I guess the nature of seeing breasts in movies is sexual/male gazey, and therefore not super appropriate for children. But yes, neither is extreme violence.
It's cognitive dissonance because we live in 2023 and not in biblical times. The bible is a collection of stories, written by mortal men, that seek to justify certain behaviors as "sanctioned by God". Like, why the fuck would we need to teach children about murdering hundreds of people for their dick skin? Or teach children that rape is okay as long as you marry your victim? It's because people did this shit and wanted to get away with it. The OT is literally "rules for thee and not for me".
It is more of an American phenomenon than a religious one. We're definitely a culture of "Spit in my face all you want, but don't you dare walk on the grass."
It is a community where children can straight up watch the most brutal horror movies of all time as long as there isn't too much swearing or gayness.
This was actually a pretty standard way of recording the number killed in battle. You can see in the Libyan War inscriptions for Merneptah discussion of how they took wheelbarrows of dicks of the uncircumcised, and the more unusual part is the mention of taking the hands instead from the sea peoples who were "without horns" (generally understood to have meant they were without foreskins).
I an guessing that since their people didn't have foreskins it was a way to identify legitimate kills of the 'others'. When the US paid for indian scalps there were a lot of fake scalps turned in but how are you gonna fake a foreskin?

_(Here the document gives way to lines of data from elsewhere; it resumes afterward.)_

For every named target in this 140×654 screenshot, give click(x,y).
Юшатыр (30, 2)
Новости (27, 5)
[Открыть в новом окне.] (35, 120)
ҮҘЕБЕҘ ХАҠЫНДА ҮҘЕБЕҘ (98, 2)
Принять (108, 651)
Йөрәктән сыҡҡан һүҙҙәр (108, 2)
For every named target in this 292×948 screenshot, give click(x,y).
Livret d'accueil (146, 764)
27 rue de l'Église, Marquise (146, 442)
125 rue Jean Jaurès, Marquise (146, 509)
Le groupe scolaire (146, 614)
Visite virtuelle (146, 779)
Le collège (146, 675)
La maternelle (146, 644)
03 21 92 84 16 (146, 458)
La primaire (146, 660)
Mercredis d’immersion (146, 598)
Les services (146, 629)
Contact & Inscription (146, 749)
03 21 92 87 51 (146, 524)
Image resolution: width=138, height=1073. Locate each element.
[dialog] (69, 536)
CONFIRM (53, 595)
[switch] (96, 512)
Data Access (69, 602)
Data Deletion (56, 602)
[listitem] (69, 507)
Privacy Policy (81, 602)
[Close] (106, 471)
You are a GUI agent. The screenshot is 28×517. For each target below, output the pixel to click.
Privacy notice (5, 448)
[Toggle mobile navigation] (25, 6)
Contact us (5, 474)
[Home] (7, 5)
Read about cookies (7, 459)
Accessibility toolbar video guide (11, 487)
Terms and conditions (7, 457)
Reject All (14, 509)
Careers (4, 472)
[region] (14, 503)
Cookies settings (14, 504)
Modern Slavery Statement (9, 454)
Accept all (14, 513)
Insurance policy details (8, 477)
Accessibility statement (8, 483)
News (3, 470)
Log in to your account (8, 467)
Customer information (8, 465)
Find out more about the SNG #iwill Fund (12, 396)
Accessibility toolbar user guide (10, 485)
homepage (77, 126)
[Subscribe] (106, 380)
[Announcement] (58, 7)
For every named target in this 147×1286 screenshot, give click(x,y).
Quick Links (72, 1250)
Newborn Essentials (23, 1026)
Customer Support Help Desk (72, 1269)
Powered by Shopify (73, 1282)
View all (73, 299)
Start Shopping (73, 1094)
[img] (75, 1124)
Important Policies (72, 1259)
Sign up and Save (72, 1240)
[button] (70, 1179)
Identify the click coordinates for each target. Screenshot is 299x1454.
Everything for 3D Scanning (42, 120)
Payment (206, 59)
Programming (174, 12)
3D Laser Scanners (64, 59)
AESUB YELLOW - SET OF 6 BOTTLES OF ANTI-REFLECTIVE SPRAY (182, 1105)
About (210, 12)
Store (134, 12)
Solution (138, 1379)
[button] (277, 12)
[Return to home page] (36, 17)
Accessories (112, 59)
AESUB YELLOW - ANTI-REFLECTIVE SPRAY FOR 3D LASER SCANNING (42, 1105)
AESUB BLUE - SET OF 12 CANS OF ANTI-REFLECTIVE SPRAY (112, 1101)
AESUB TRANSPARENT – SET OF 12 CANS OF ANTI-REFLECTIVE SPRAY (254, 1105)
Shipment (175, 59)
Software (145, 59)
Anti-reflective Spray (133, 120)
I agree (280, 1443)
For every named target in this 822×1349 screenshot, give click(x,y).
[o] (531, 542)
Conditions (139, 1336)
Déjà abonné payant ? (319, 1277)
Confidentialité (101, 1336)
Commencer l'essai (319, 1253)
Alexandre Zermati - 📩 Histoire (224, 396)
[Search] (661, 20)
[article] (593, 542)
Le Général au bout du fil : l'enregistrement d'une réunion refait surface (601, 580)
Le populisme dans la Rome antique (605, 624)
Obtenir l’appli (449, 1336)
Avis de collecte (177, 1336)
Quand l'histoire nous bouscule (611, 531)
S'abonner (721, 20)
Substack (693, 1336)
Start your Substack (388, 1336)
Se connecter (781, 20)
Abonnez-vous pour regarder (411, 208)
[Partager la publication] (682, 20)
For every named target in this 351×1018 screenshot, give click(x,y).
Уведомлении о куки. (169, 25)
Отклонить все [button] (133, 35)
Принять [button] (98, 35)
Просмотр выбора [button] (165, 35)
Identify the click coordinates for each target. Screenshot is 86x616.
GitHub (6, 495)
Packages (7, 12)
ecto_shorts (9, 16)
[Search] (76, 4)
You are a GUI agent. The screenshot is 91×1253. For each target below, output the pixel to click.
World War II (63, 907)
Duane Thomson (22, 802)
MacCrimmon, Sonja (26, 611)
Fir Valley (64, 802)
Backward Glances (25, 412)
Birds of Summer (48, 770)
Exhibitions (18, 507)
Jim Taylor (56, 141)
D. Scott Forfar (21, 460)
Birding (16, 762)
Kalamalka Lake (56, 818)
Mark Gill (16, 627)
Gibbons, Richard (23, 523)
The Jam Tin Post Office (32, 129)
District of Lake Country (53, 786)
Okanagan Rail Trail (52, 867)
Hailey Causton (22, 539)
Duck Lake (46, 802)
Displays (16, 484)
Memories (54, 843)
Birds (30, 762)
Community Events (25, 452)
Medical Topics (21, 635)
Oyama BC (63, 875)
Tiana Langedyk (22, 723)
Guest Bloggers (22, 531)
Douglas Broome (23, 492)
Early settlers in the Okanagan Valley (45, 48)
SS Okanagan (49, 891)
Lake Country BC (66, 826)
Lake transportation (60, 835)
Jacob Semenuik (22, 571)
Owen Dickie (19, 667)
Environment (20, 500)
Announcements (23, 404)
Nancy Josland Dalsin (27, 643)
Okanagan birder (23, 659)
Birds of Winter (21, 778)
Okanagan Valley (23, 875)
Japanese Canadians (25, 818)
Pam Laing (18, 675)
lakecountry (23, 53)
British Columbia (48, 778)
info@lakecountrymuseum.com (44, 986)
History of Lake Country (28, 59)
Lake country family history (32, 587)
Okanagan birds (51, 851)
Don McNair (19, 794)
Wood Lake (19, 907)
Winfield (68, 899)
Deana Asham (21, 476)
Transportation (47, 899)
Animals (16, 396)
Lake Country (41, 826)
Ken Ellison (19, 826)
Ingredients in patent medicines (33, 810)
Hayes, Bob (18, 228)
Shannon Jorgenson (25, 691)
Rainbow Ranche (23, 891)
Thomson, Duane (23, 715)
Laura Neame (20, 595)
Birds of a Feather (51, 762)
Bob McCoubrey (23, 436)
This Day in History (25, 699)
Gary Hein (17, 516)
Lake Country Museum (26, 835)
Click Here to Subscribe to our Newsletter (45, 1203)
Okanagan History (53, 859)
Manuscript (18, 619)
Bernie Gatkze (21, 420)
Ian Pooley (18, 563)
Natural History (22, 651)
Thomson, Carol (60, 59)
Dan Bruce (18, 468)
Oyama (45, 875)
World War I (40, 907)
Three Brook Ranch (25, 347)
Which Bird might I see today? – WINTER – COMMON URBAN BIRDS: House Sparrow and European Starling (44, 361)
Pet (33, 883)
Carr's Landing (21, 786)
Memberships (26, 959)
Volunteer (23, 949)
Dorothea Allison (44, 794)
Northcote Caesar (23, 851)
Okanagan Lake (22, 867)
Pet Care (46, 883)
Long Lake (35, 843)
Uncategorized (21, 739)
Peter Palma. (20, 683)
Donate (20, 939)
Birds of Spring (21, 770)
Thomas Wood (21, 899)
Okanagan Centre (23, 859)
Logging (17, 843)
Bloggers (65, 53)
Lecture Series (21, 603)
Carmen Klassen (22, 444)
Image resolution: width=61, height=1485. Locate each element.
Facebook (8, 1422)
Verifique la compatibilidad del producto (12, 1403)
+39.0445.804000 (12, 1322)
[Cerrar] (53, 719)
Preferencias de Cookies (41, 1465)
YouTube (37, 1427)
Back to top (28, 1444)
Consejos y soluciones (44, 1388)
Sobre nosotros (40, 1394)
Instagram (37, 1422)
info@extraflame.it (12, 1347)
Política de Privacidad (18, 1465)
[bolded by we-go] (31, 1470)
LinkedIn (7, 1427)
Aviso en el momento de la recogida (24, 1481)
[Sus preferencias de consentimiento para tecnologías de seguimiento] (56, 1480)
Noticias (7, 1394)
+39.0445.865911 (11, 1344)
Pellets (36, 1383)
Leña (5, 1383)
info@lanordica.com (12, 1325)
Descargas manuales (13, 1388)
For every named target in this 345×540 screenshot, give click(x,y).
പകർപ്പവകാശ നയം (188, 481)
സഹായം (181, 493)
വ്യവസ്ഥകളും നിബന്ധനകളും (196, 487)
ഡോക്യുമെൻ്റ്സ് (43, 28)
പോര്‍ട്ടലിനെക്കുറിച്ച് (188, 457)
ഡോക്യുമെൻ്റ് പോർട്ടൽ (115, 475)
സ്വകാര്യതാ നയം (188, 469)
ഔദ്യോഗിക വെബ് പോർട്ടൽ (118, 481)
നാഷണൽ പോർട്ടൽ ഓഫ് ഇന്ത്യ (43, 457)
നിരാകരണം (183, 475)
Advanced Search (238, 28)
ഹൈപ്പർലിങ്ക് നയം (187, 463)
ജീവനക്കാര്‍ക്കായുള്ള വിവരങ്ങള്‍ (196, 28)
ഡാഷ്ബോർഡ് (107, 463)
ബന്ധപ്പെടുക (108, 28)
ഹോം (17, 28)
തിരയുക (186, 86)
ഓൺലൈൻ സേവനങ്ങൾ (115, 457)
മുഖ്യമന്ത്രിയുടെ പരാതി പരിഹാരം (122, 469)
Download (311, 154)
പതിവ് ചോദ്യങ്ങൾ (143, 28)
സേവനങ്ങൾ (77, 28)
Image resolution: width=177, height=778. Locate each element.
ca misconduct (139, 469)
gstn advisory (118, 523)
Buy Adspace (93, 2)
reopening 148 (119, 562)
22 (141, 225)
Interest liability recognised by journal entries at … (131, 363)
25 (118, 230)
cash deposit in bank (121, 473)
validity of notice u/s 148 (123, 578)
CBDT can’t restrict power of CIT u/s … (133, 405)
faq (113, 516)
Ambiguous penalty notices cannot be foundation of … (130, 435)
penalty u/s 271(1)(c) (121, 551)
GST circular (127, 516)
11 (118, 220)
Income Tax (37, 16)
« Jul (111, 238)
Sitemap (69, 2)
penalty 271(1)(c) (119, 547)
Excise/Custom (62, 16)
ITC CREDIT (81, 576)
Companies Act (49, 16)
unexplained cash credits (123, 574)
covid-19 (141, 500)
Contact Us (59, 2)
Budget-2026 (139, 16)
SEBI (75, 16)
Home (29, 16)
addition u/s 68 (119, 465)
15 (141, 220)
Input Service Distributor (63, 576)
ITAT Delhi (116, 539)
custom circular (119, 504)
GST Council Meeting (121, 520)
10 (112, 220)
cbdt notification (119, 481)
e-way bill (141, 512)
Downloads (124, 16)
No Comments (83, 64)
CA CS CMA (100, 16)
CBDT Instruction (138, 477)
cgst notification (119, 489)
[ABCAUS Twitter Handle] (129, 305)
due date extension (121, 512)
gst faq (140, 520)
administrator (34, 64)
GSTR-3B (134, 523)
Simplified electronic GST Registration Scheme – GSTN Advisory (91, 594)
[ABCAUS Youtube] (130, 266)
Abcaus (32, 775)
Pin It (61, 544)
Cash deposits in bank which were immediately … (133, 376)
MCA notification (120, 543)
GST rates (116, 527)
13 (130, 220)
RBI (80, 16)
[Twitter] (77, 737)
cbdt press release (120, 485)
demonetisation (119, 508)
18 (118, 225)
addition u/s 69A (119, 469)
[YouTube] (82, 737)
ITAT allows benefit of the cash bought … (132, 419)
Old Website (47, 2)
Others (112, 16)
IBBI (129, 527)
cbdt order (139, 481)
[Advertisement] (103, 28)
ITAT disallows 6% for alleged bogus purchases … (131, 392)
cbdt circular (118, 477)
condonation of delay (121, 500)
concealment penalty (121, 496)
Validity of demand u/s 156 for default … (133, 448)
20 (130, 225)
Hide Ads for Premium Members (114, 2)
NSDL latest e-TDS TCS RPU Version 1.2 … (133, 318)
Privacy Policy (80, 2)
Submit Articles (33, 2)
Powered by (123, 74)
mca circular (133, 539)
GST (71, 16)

This is true. I used to work at a foreskin medical supply company. We would do massive shipments to various cosmetology companies, schools, and some hospitals.
The other guy is David. King Saul would get super jelly of how popular David was getting (with all the foreskin collecting, I guess) and would eventually go on a murderous hunt for David and his men.
Also, Saul had a son, Johnathan. David and Johnathan have a lot of "no homo" moments.
First and Second Samuel and First and Second Kings. They're a trip.
This seems like the kind of book to finally have an appropriate number of animal and human corpses bobbing around in the water around Noah’s ark. Such a great story to decorate baby’s bedroom with!
In a sense, he didn't! In fact the context of the story is that they couldn't be converted (which is why they still had foreskins), and had he successfully converted them, they would have given up their foreskins as part of the process. But since they refused to convert, he "converted" them anyway. Either way, a W for daddy king over there, and also a partial genocide for David. The guy really fell off after the thing with the giant.
Does it have the one where the guy chopped up his dead concubine and sent pieces to the tribes of Israel, who then wipe out the tribe of Benjamin and made men marry the women so the tribe wouldn't be gone?
For going above and beyond in his foreskin collection duties, King Saul rewarded David not only with his daughters hand in marriage, but also with no less than 500 chopped up hot dog weiners! David was so overcome with gratitude that he tripped and spilled them all over the floor, and everyone in the throne room awkwardly pretended not to notice as he scooped them up off the dirty ground... for to waste the Kings Weiners was considered an insult punishable by death
The context being that Saul thought David would be killed by the Philistines, because he didn't want David to marry any of his daughters and thought David was poor.
Tim Pool: Christians are grooming children! They created a Bible with a pornographic image of foreskins! My friends these people are insane! They are normalizing sex to children.